_MATERIAL SUPPLIED_
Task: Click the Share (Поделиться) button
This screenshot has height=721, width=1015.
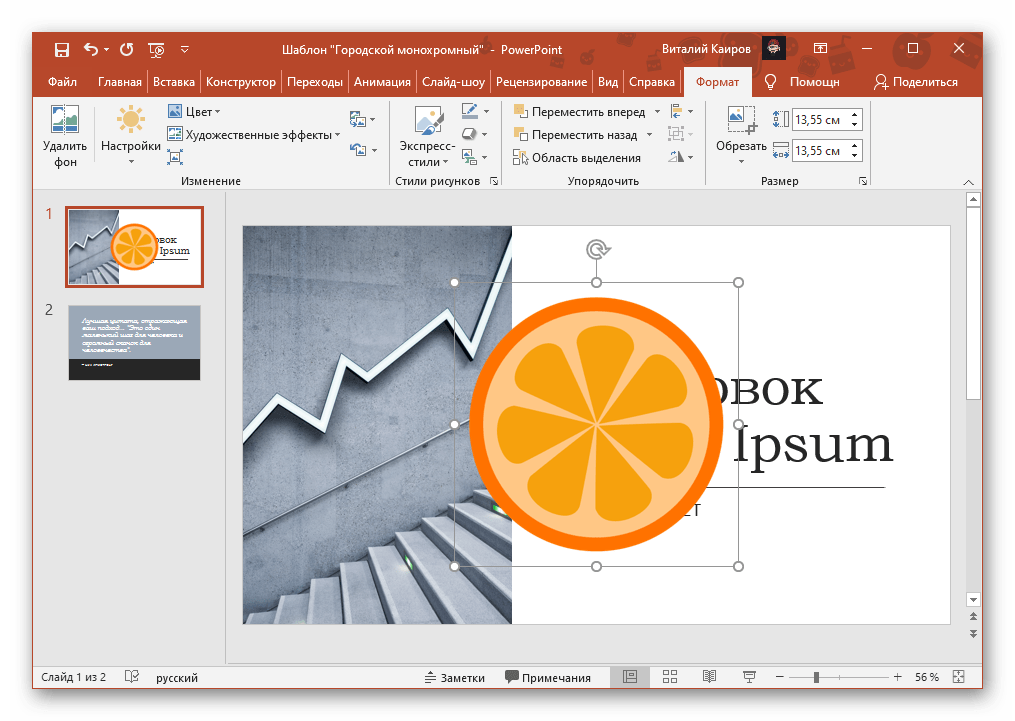Action: 916,82
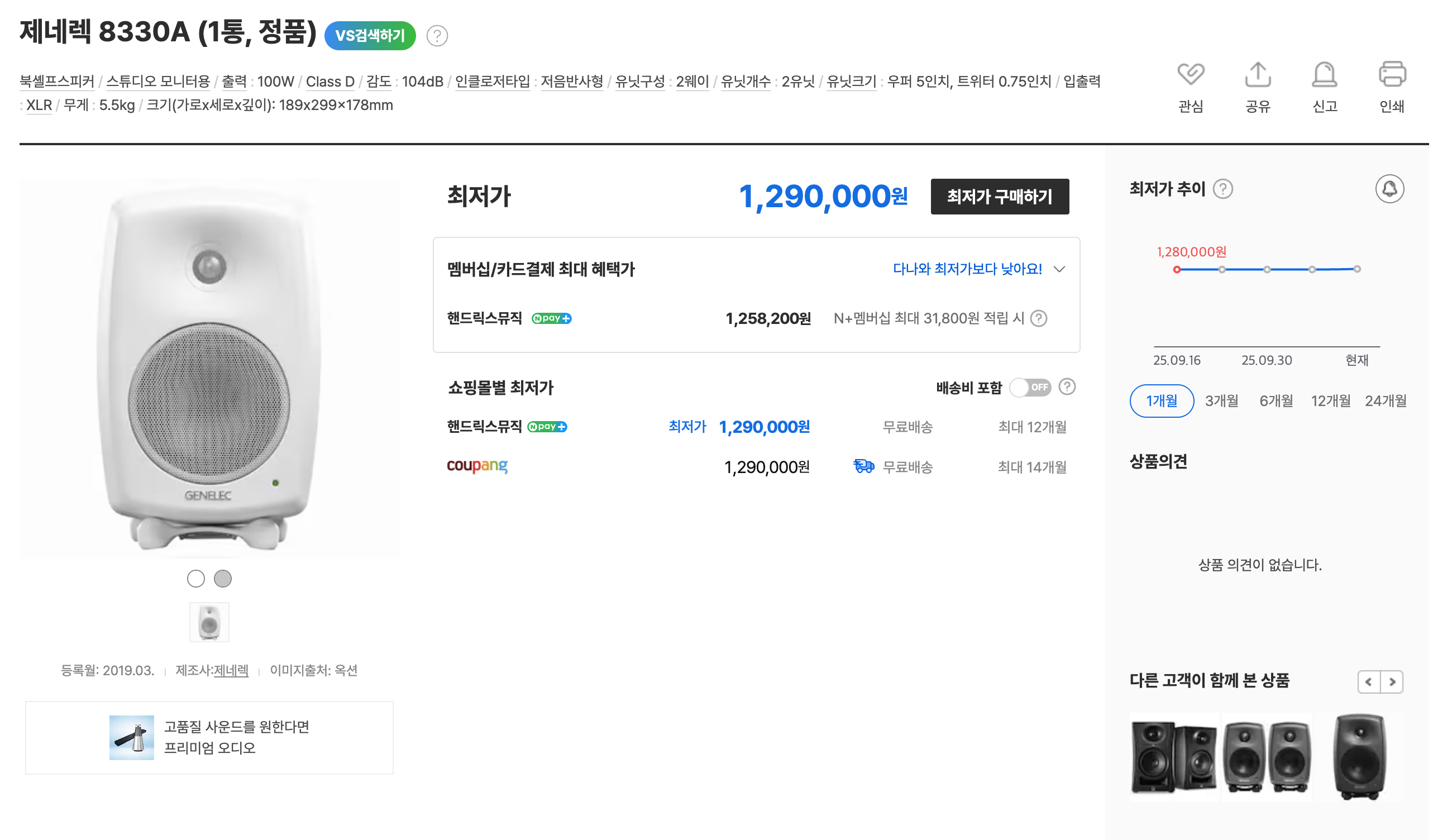Click the price alert bell icon

[x=1389, y=189]
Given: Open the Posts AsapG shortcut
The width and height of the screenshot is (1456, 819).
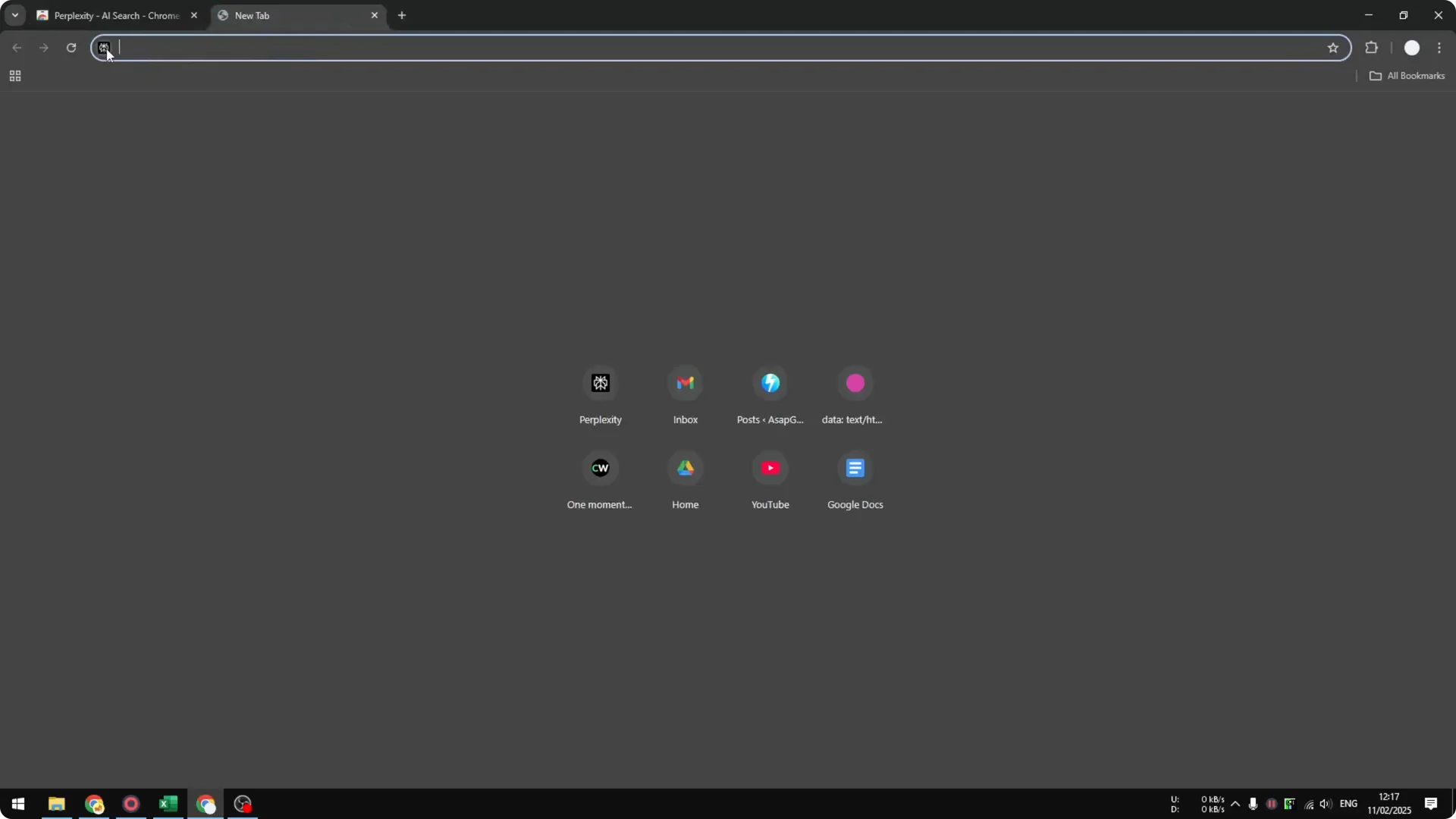Looking at the screenshot, I should pos(770,383).
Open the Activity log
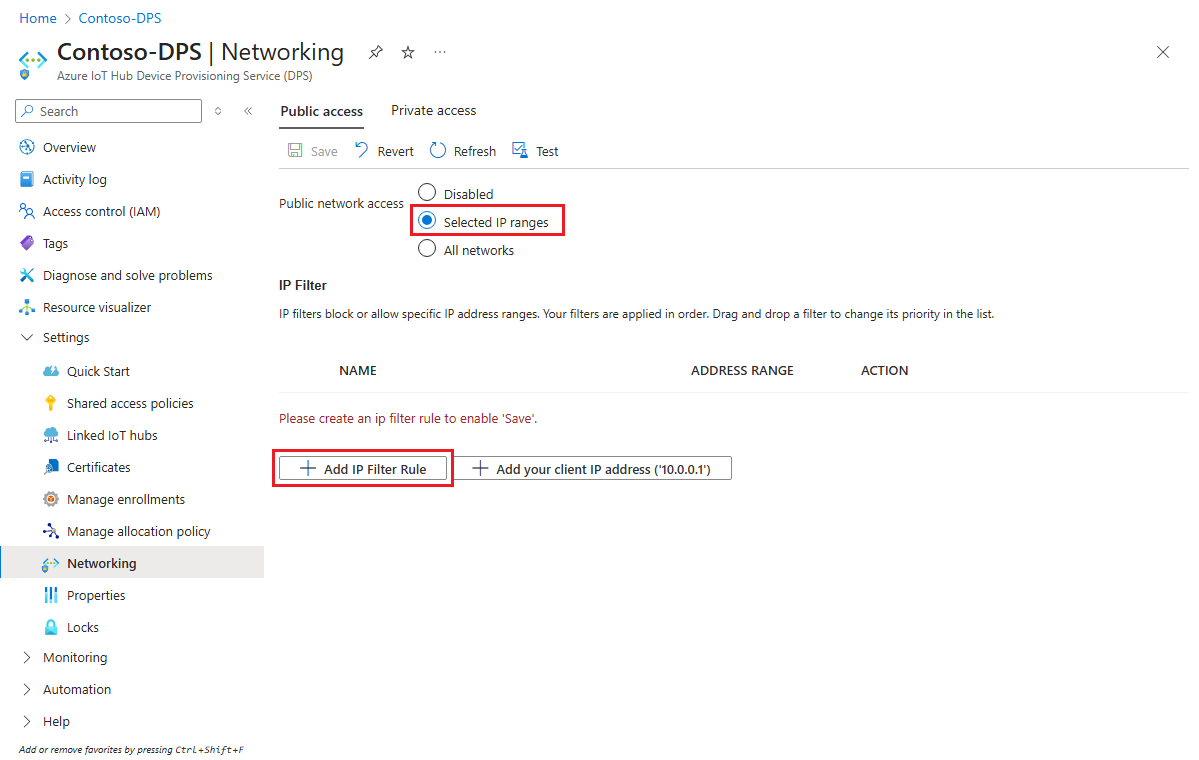The height and width of the screenshot is (760, 1199). point(73,179)
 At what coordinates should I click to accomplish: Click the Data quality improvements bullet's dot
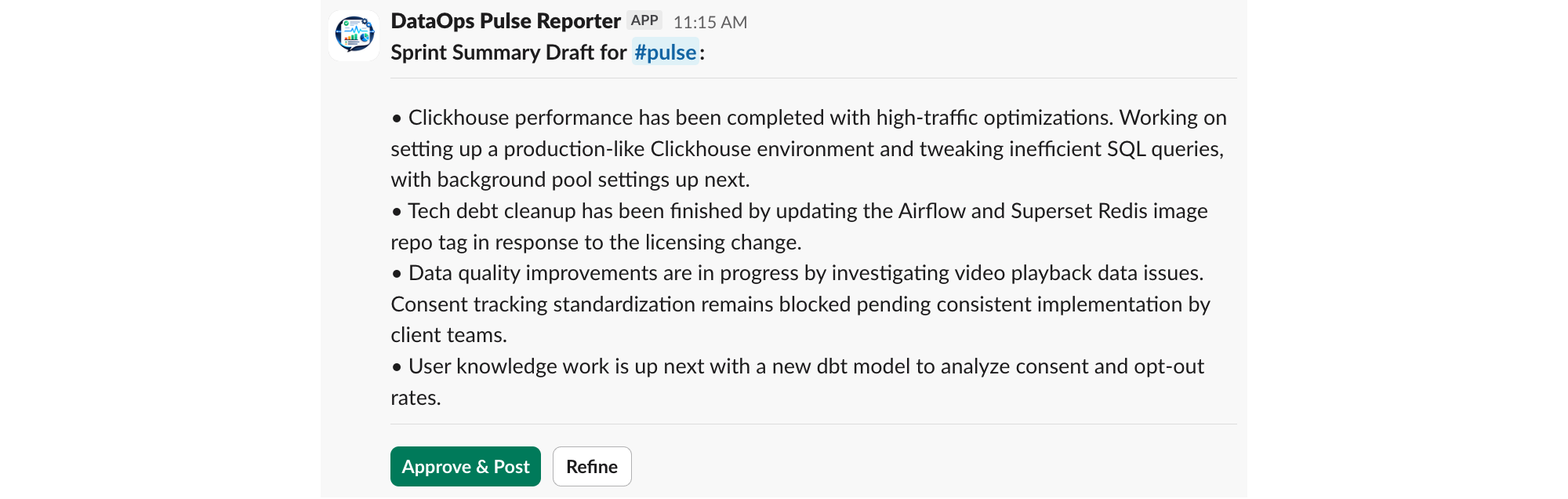pyautogui.click(x=397, y=274)
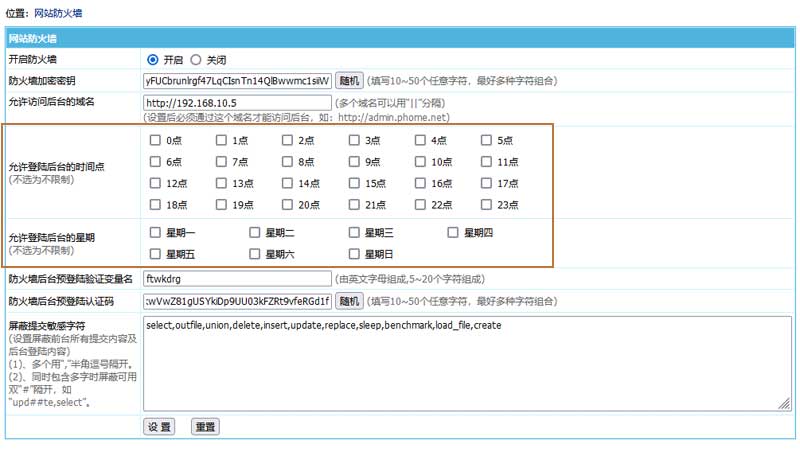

_WORK TO DO_
Reproduce every line of the records above word for word. Leave out the pictures.

_REPLY TO THE EXERCISE_
Task: Click the Share (Поделиться) button
This screenshot has height=721, width=1015.
Action: 916,82
Click the price alert bell icon

[x=1389, y=189]
Given: Open the Posts AsapG shortcut
The width and height of the screenshot is (1456, 819).
Looking at the screenshot, I should pos(770,383).
Open the Activity log
The height and width of the screenshot is (760, 1199). point(73,179)
 At what coordinates should I click to accomplish: Click the Data quality improvements bullet's dot
pyautogui.click(x=397, y=274)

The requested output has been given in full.